A Raisin in the Sun is a play by Lorraine Hansberry that debuted on Broadway in 1959, which was the first time that happened for a play written by a Black woman and directed by a Black man. Titled after Langston Hughes's poem "Harlem," A Raisin in the Sun is set in Washington Park, the division of Woodlawn where Hansberry herself lived with her family (at 6140 S. Rhodes, in a red brick three-flat). Broadly, it is the story of a family's right to dreams and a home.
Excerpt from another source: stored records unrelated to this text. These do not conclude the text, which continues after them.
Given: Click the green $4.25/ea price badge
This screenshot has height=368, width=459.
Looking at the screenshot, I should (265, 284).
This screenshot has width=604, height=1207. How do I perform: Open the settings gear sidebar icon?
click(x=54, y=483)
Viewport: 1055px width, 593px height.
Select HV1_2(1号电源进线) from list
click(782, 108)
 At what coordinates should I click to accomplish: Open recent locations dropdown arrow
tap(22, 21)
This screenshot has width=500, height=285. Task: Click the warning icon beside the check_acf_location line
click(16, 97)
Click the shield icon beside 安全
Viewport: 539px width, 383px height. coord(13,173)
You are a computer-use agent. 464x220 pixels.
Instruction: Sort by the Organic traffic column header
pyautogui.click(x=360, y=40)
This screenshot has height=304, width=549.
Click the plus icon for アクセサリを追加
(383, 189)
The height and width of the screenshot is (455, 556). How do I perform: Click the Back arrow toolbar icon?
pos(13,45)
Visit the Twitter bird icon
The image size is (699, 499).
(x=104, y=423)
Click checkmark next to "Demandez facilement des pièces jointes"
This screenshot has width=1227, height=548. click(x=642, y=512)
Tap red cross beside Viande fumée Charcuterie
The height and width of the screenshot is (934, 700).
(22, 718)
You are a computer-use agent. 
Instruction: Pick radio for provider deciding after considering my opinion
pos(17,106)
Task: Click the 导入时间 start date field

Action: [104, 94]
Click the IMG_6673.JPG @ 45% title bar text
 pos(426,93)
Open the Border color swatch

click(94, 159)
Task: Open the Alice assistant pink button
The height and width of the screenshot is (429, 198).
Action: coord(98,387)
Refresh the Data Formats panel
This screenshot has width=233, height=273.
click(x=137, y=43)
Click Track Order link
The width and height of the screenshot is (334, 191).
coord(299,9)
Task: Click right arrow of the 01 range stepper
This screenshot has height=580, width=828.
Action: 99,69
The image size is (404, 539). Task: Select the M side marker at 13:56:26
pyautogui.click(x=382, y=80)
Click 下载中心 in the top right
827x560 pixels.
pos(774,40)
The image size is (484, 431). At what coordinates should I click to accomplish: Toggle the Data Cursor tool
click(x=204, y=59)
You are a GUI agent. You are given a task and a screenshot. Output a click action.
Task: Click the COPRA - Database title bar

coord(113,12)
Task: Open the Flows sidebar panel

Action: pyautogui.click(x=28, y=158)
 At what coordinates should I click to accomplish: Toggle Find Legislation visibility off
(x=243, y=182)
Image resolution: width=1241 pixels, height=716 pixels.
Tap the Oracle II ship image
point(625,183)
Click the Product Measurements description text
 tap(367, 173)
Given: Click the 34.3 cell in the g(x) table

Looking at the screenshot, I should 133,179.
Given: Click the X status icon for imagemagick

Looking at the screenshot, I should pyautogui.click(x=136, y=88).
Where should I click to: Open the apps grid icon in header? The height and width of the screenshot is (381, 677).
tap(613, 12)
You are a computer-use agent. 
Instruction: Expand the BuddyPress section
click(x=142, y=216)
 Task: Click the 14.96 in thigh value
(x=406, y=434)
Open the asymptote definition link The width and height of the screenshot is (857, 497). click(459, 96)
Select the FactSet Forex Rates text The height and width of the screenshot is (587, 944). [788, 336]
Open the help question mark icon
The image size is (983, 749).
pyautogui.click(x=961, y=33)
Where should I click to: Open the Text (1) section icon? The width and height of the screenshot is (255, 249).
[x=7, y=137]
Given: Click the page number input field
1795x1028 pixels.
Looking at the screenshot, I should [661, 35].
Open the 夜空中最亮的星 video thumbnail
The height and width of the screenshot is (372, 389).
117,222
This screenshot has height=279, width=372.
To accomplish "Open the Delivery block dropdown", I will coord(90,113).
As the play begins, Mama (Lena) Younger's husband has died, and she is waiting for the $10,000 insurance check. Walter, their son, wants to use the money to open a liquor store so he can support his wife and son, however Mama has religious objections to this. But when the money arrives, after spending a portion on a new house in a 'white neighborhood,' she then gives the rest to Walter for his store, on the condition that he set some aside for his sister Beneatha's education. The plot begins there, and echoes a lawsuit Hansberry's own family filed in 1940 to keep their home. Hansberry remembers how "The first required our family to occupy disputed property in a hellishly hostile 'white neighborhood' in which literally howling mobs surrounded our house." She remembers her mother patrolling the hallways with a pistol after dark, protecting the four children while Mr. Hansberry fought the lawsuit in court.
A Raisin in the Sun has enjoyed two Broadway revivals, two television specials, and a musical adaptation. Bruce Norris's play Clybourne Park (2010) depicts the white family who sold their house to the Youngers, and Kwame Kwei-Armah's play Beneatha's Place (2013) imagines what happens to Beneatha after A Raisin in the Sun's curtain falls.